Pérez et al. (2025) Beyond Deterministic Forecasts: A Scoping Review of Probabilistic Uncertainty Quantification in Short-to-Seasonal Hydrological Prediction

Identification

• Journal: Water
• Year: 2025
• Date: 2025-10-11
• Authors: David De León Pérez, Sergio Salazar-Galán, Félix Francés
• DOI: 10.3390/w17202932

Research Groups

• Research Group of Hydrological and Environmental Modelling (GIHMA), Research Institute of Water and Environmental Engineering (IIAMA), Universitat Politècnica de València, Valencia, Spain
• Agroecosystems History Laboratory, Universidad Pablo de Olavide, Sevilla, Spain

Short Summary

This scoping review synthesizes methodological trends in predictive uncertainty (PU) quantification for short-to-seasonal hydrological forecasting, identifying an exponential growth in machine learning applications, geographic concentration of studies, and persistent operational barriers.

Objective

• Evaluate contemporary methodologies for predictive uncertainty (PU) quantification in short-to-seasonal hydrological forecasting.
• Identify emerging trends, best practices, and existing gaps in statistical and machine learning-based approaches for PU quantification.
• Determine how these methodologies can bridge the gap between theoretical advancements and operational implementation in diverse hydroclimatic regions.

Study Configuration

• Spatial Scale: Global scoping review analyzing studies primarily concentrated in Chinese, North American, and European watersheds (over 65% of cases), with 97 countries mentioned across the reviewed literature.

_EXTRACTED DATA_
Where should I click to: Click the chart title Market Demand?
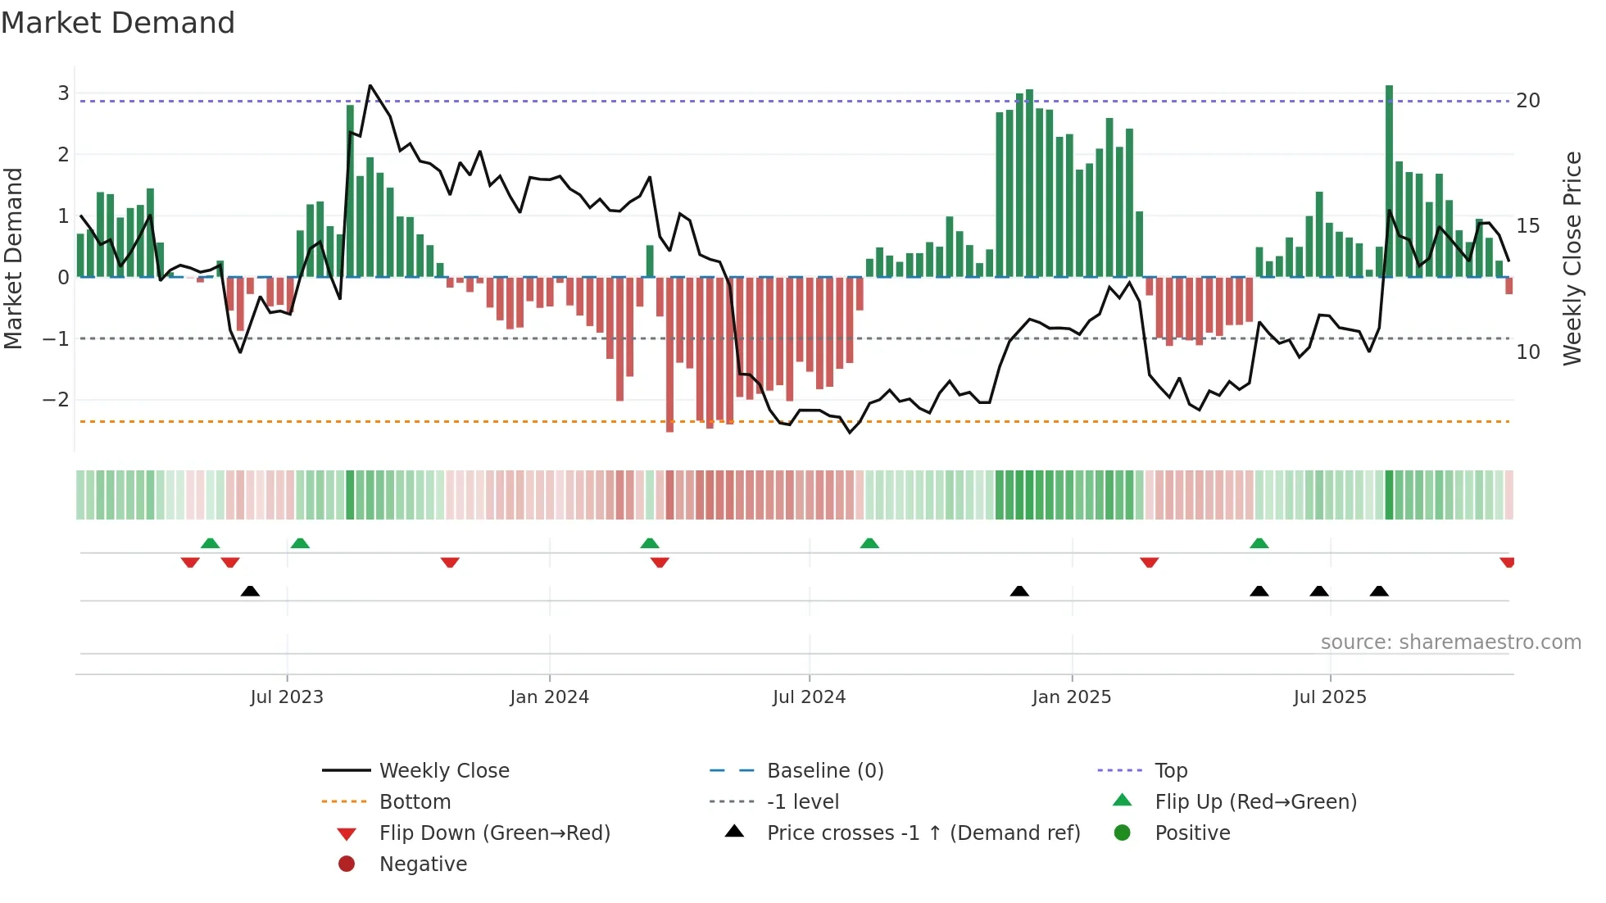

* * *

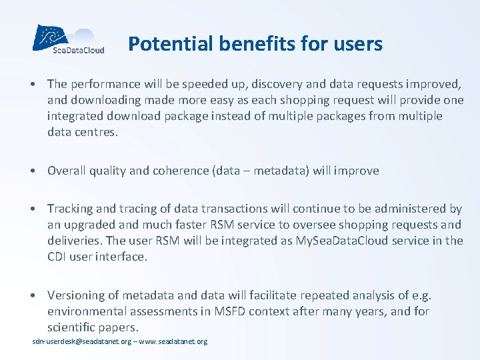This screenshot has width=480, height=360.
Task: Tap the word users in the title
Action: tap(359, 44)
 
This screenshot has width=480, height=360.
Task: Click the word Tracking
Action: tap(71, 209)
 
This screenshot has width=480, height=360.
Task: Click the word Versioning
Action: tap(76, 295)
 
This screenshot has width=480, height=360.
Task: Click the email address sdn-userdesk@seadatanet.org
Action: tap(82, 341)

_TASK INSTRUCTIONS_
• a. List every author named in the summary of the hydrological forecasting review.
• b. In the summary of the hydrological forecasting review, copy everything from "Research Groups" down to "for PU quantification.".

_COMPLETE ANSWERS_
• a.
David De León Pérez
Sergio Salazar-Galán
Félix Francés

• b.
Research Groups

• Research Group of Hydrological and Environmental Modelling (GIHMA), Research Institute of Water and Environmental Engineering (IIAMA), Universitat Politècnica de València, Valencia, Spain
• Agroecosystems History Laboratory, Universidad Pablo de Olavide, Sevilla, Spain

Short Summary

This scoping review synthesizes methodological trends in predictive uncertainty (PU) quantification for short-to-seasonal hydrological forecasting, identifying an exponential growth in machine learning applications, geographic concentration of studies, and persistent operational barriers.

Objective

• Evaluate contemporary methodologies for predictive uncertainty (PU) quantification in short-to-seasonal hydrological forecasting.
• Identify emerging trends, best practices, and existing gaps in statistical and machine learning-based approaches for PU quantification.